What you have to do:
When a line in the records includes the string "agent", it goes into the tally; report that tally alone.

(Collected data)
= = = = = = =

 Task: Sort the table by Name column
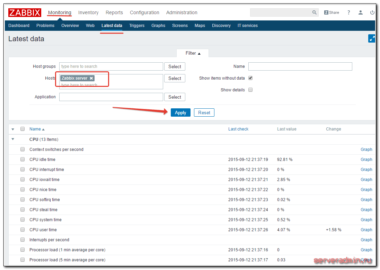[x=35, y=129]
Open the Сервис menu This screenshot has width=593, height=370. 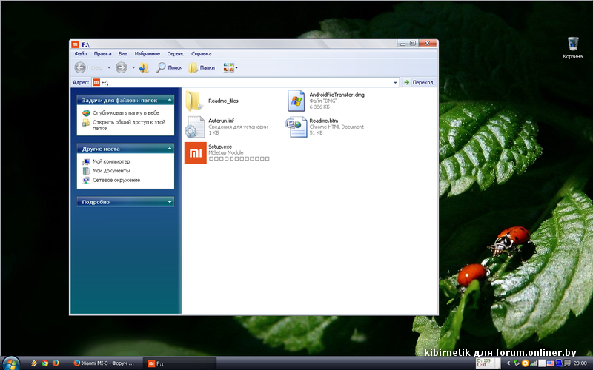(x=176, y=54)
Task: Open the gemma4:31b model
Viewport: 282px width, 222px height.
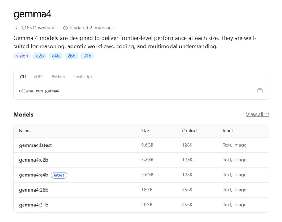Action: pos(33,205)
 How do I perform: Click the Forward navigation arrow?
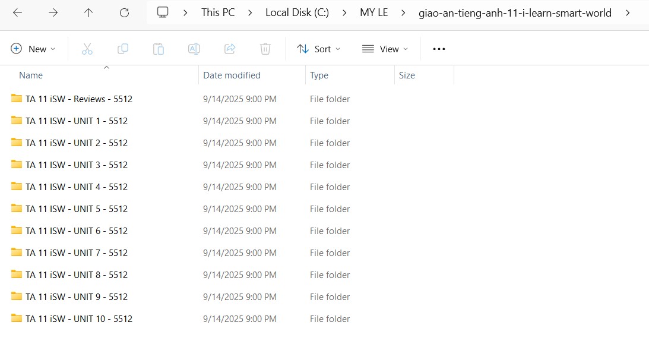coord(53,12)
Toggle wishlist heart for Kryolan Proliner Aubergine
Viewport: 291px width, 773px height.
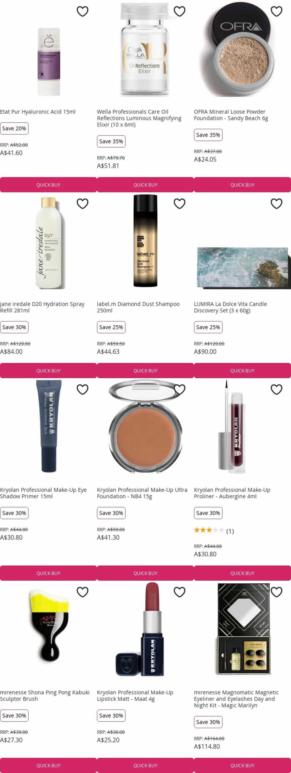click(277, 390)
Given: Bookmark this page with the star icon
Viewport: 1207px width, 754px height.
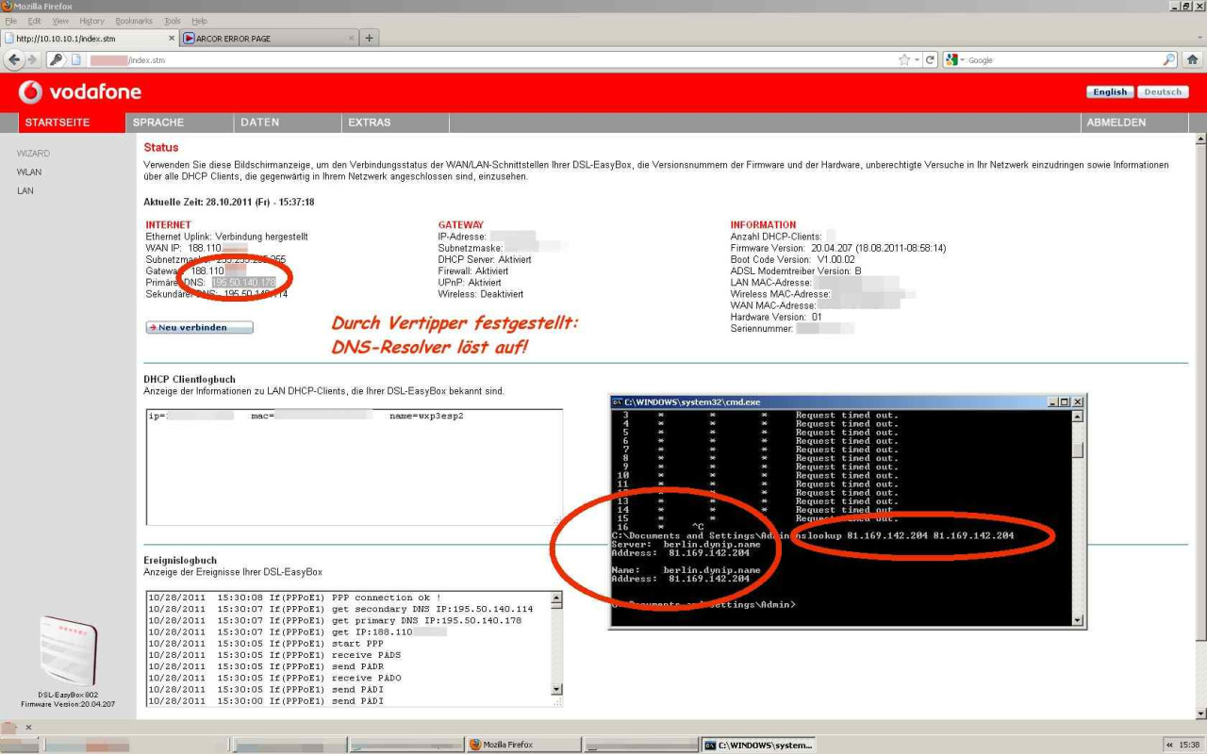Looking at the screenshot, I should pyautogui.click(x=904, y=59).
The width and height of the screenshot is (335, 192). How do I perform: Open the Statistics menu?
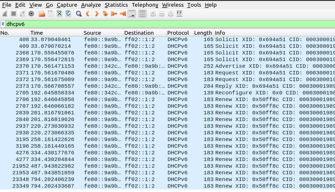click(x=116, y=5)
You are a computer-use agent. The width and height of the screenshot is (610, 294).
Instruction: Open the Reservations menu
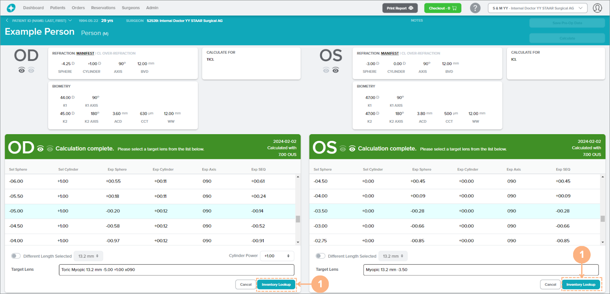tap(103, 8)
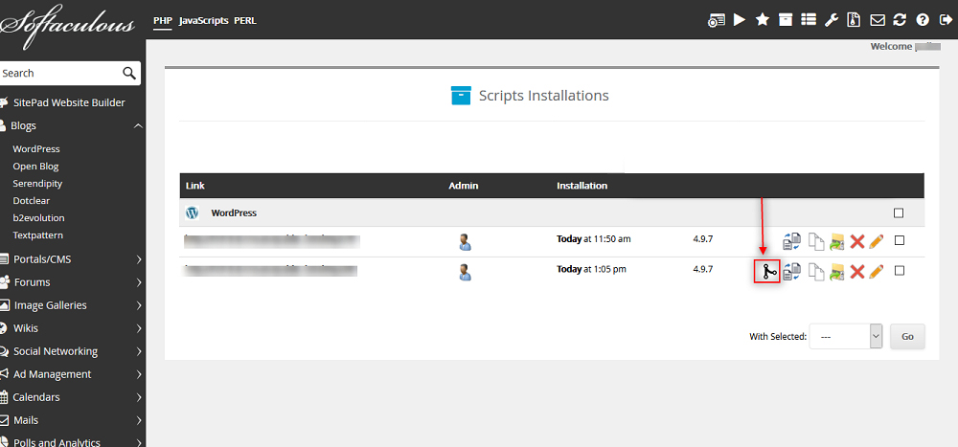The width and height of the screenshot is (958, 447).
Task: Click inside the Search field in sidebar
Action: tap(57, 73)
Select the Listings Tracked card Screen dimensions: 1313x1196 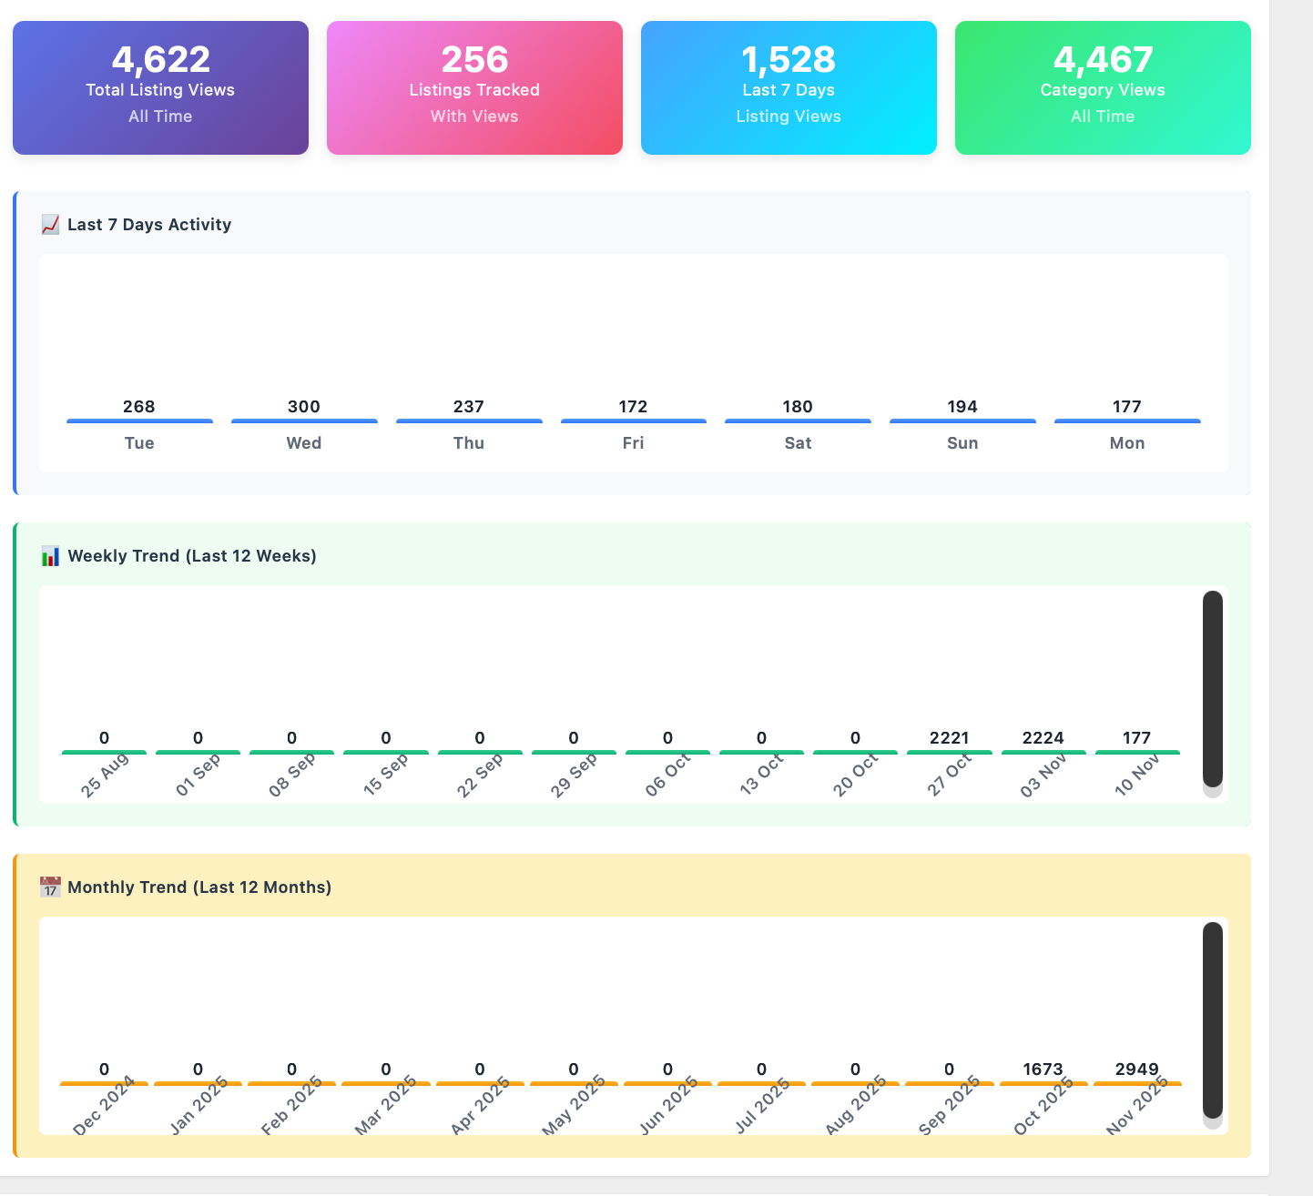[474, 88]
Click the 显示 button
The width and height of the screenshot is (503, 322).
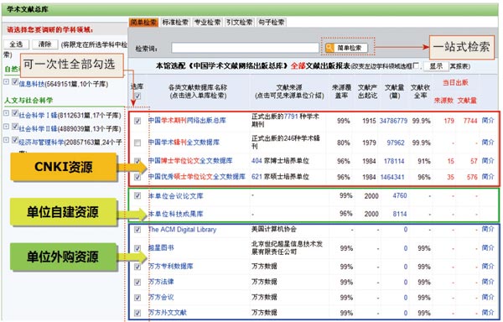coord(436,66)
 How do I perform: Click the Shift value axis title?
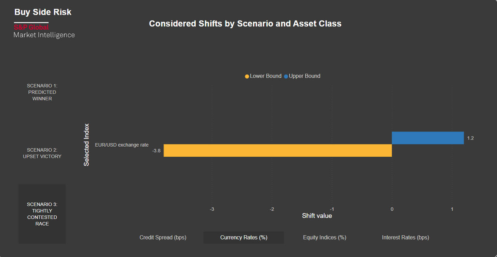click(317, 216)
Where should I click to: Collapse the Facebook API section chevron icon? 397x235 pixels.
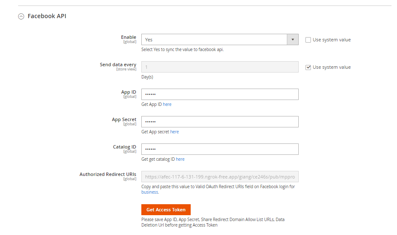[x=21, y=16]
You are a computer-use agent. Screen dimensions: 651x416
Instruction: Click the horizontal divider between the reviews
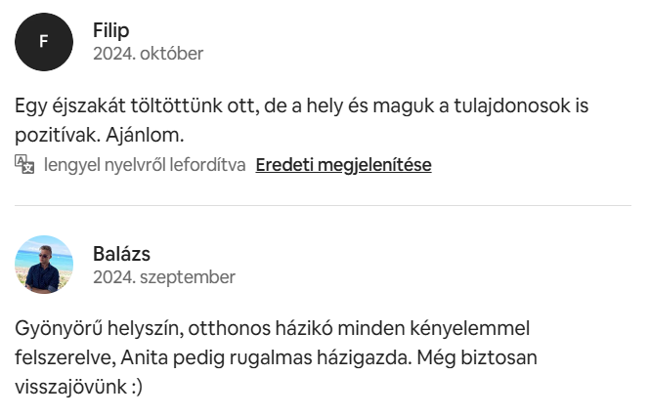(x=324, y=205)
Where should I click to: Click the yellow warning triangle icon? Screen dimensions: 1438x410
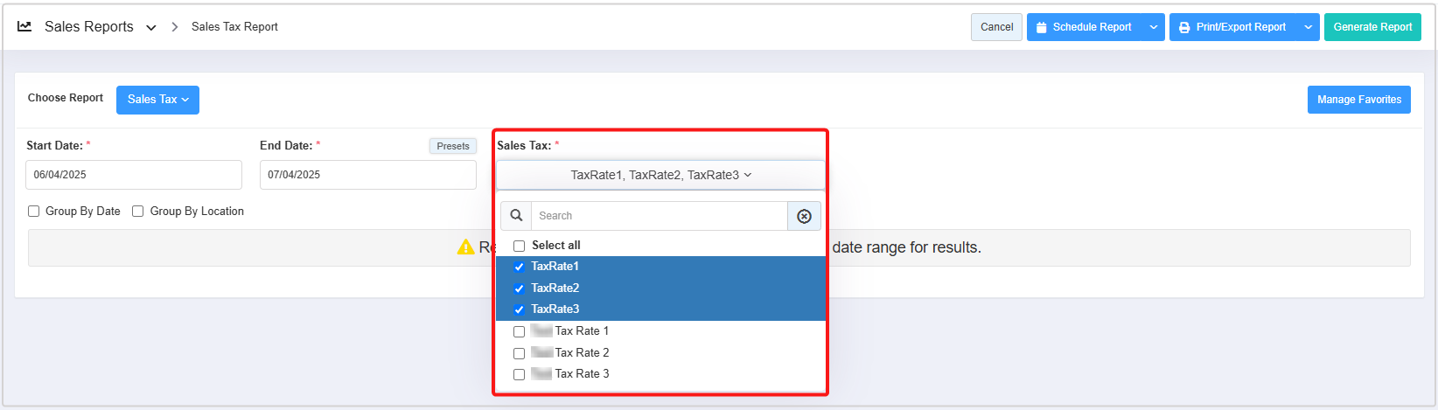point(465,247)
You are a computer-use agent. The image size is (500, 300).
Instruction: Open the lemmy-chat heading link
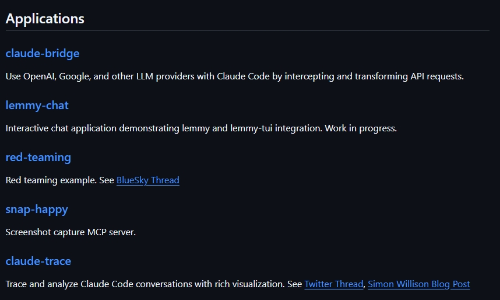point(37,106)

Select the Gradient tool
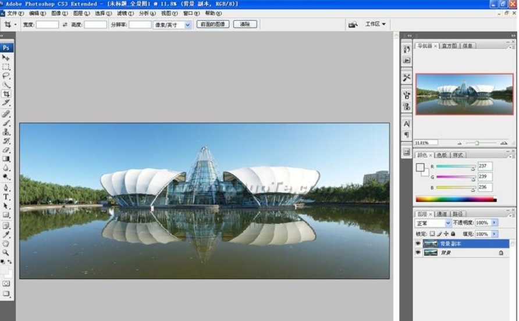(6, 159)
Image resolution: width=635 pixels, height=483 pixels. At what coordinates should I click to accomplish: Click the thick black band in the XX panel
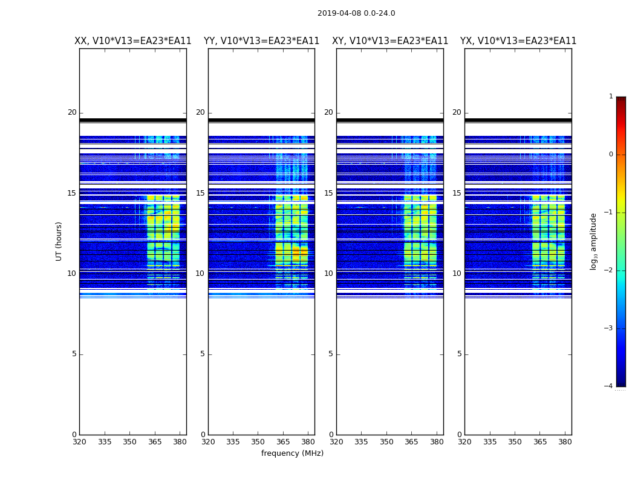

= = = = = = =

Expected output:
3